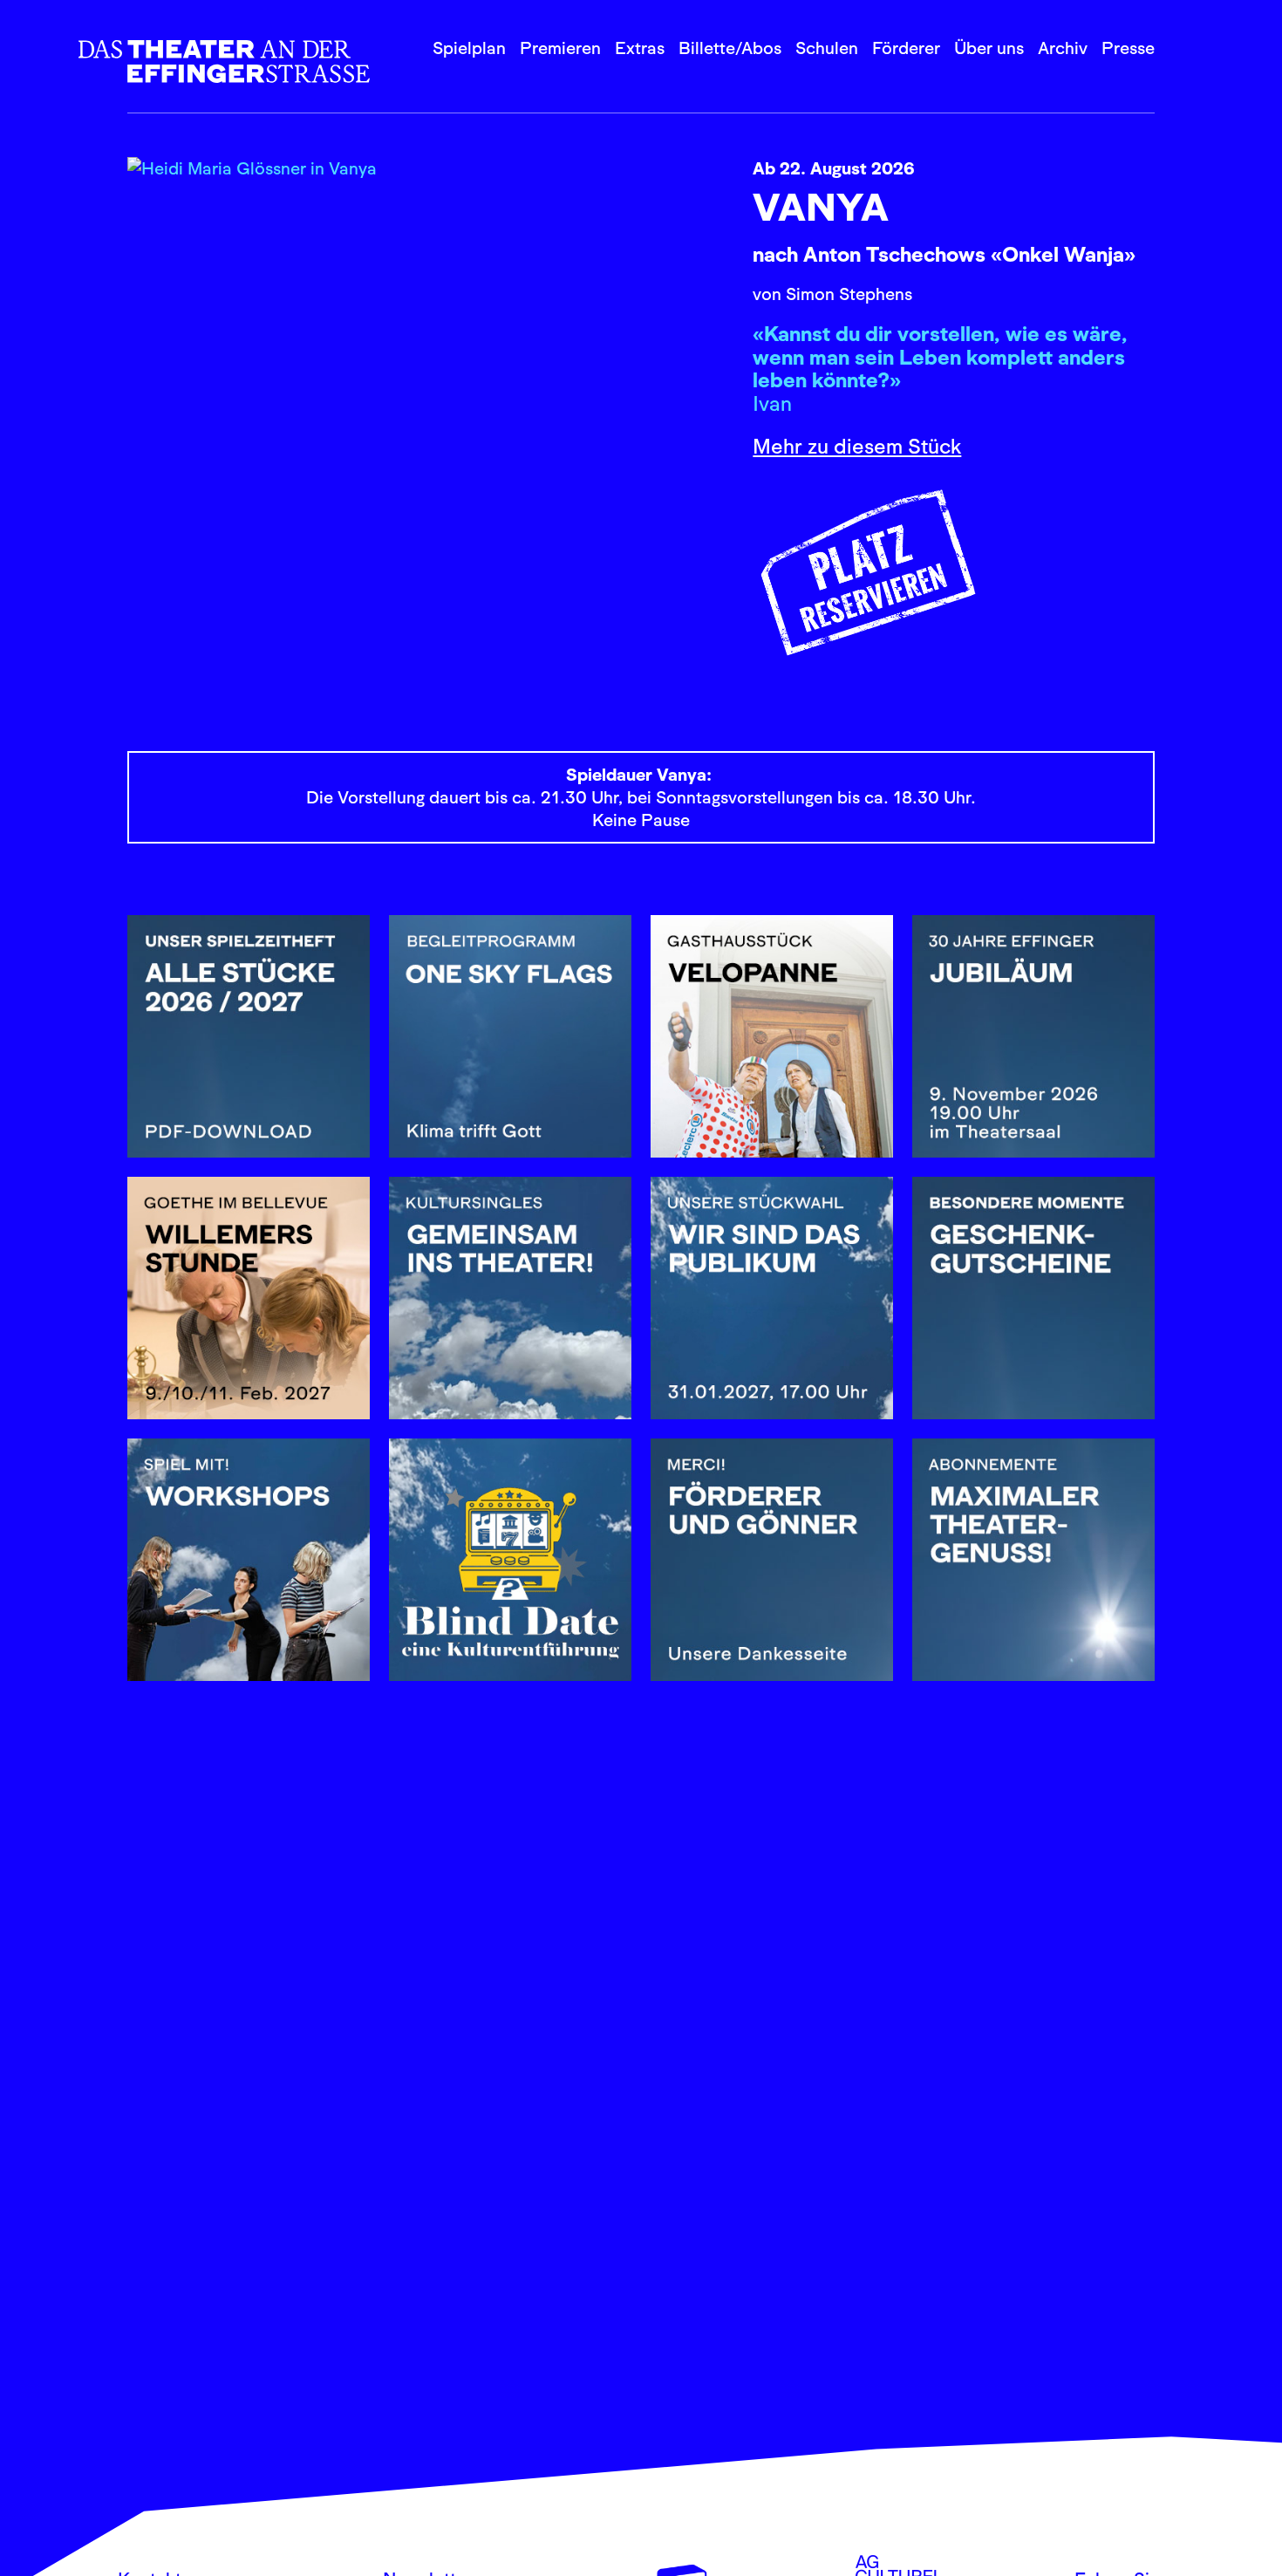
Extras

────────────────

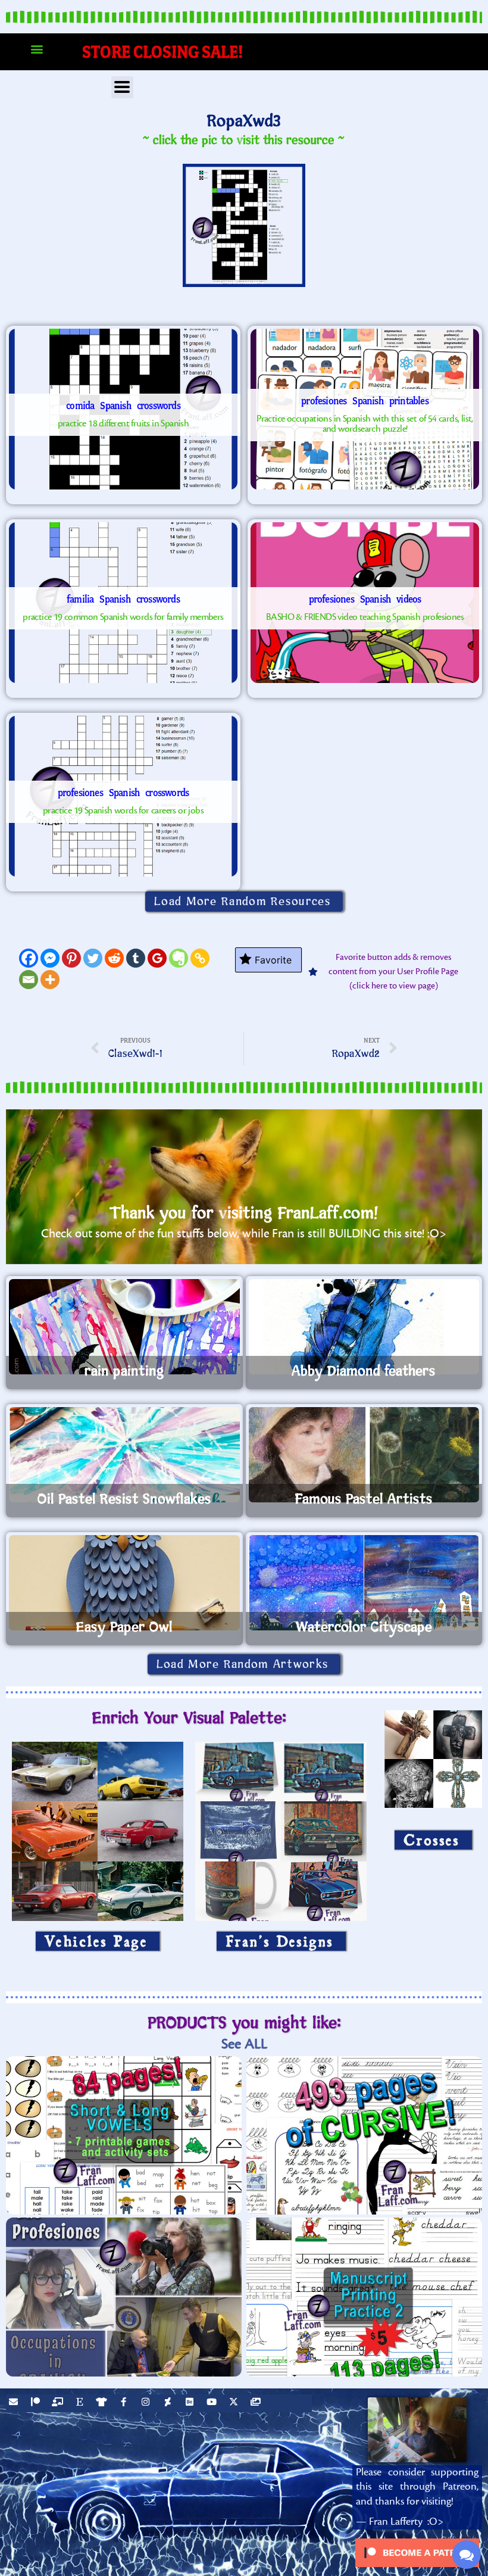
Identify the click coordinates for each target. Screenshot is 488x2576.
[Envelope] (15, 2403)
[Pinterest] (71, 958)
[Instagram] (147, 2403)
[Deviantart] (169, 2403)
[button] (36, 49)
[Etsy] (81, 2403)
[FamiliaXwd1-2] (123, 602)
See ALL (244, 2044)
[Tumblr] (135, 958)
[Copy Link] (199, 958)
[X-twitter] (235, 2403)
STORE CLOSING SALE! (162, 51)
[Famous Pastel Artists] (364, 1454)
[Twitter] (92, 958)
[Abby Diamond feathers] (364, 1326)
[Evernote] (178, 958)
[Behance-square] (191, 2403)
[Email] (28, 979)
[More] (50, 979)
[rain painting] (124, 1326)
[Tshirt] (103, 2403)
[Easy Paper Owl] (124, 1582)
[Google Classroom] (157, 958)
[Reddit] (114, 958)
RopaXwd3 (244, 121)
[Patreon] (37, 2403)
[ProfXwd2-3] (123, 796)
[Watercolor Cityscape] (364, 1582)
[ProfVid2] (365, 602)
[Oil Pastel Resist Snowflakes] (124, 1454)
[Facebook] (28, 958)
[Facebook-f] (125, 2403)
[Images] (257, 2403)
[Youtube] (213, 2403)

────────────────

Work request: Considering only the material above, set down every line from the one with "[Tshirt] (103, 2403)" to the one with "[Oil Pastel Resist Snowflakes] (124, 1454)", inclusive, exactly as written.

Reply:
[Tshirt] (103, 2403)
[Easy Paper Owl] (124, 1582)
[Google Classroom] (157, 958)
[Reddit] (114, 958)
RopaXwd3 (244, 121)
[Patreon] (37, 2403)
[ProfXwd2-3] (123, 796)
[Watercolor Cityscape] (364, 1582)
[ProfVid2] (365, 602)
[Oil Pastel Resist Snowflakes] (124, 1454)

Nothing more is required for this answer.